Structuring a large CVAT project on AWS requires 4 decisions made before the first task is assigned:

  • Project organisation

  • S3 storage design

  • Team access control

  • Quality enforcement

CVAT is an open-source annotation platform that ML teams use to label images and videos for

  • Object detection

  • Segmentation

  • Tracking

  • Classification models

AWS CVAT runs on EC2 for compute, S3 for storage, and IAM for access control across annotation teams. Yobitel CVAT AMI on AWS Marketplace delivers this environment pre-configured, with Docker, Python, and all core dependencies installed. So, teams skip the setup entirely and go straight to annotation work.

Defining label schemas per task causes class names to drift across batches, making exports incompatible with each other. A large task prevents quality tracking because it’s impossible to isolate the failure. Storing raw data on EC2 volumes puts the entire dataset at risk when an instance fails. It allows annotators to modify label schemas and task configurations that they shouldn't touch. Every one of these problems has a direct fix, and every fix is applied before annotation begins.

The guide describes the exact configurations, structures, instance sizing, and access rules. This keeps a large CVAT deployment on AWS running smoothly from the first job to the final export.

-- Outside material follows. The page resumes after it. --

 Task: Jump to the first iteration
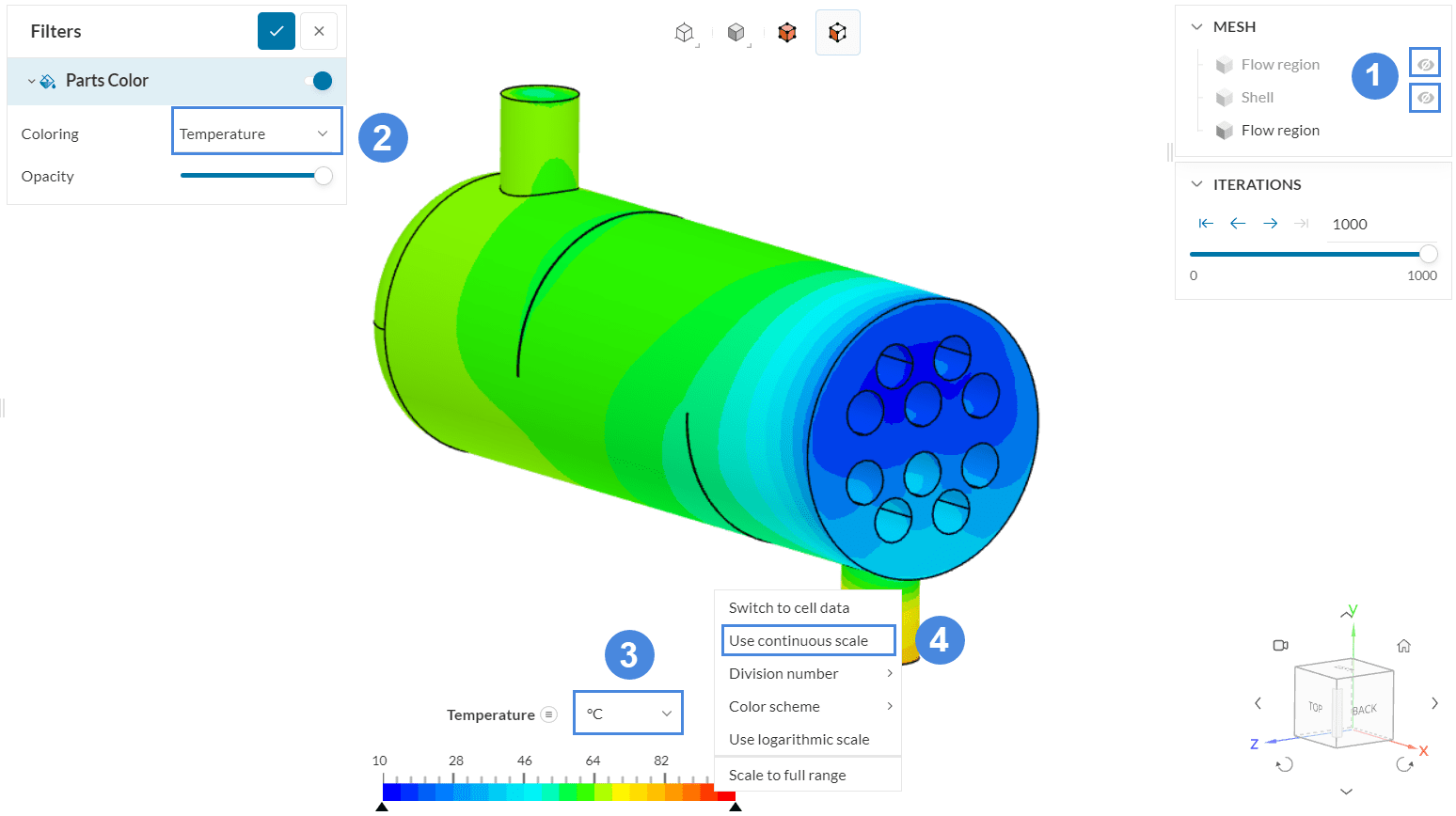click(x=1206, y=224)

1. Build the project hierarchy before you need it

CVAT operates on a 3-tier hierarchy, with each level having a specific role. Using them correctly is the foundation of a scalable annotation pipeline.

  • Projects

CVAT projects are more than folders. The task has authority over every label name, annotation type, and attribute used across all tasks. Projects should define label schemas, not tasks at the task level.

When label schemas are defined per task, label drift is inevitable. One task uses "car", another uses "vehicle", and a third uses "Car" with a capital C. Each looks like a minor naming variation. Collectively, they produce 3 incompatible label sets that cannot be merged into a single training dataset without manually correcting hundreds or thousands of annotations.

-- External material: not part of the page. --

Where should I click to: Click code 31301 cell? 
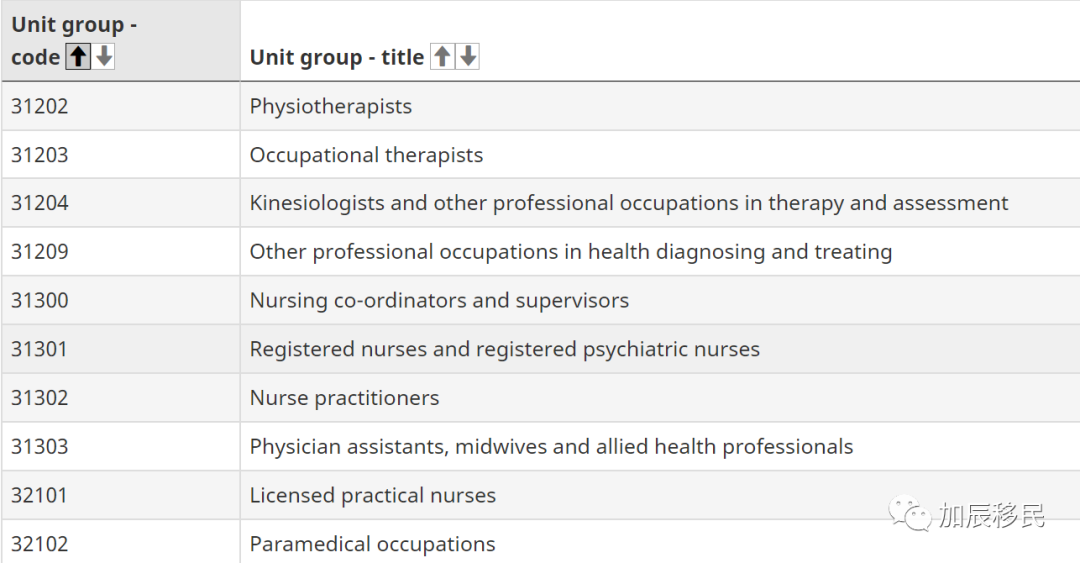(x=39, y=349)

Before creating the first task, define every class name and attribute in the Project settings. Use lowercase, underscore-separated names consistently. "traffic_light" not "TrafficLight". Add placeholder labels for known edge cases now. Adding a label later is simple. Re-annotating tasks because a label was missing is not.

  • Tasks

Each Task should contain a fixed, manageable number of images. The recommended range for static images is 500 to 1,500 per task. Image sequences work best at 200 to 500. Video tasks should contain one continuous sequence per task.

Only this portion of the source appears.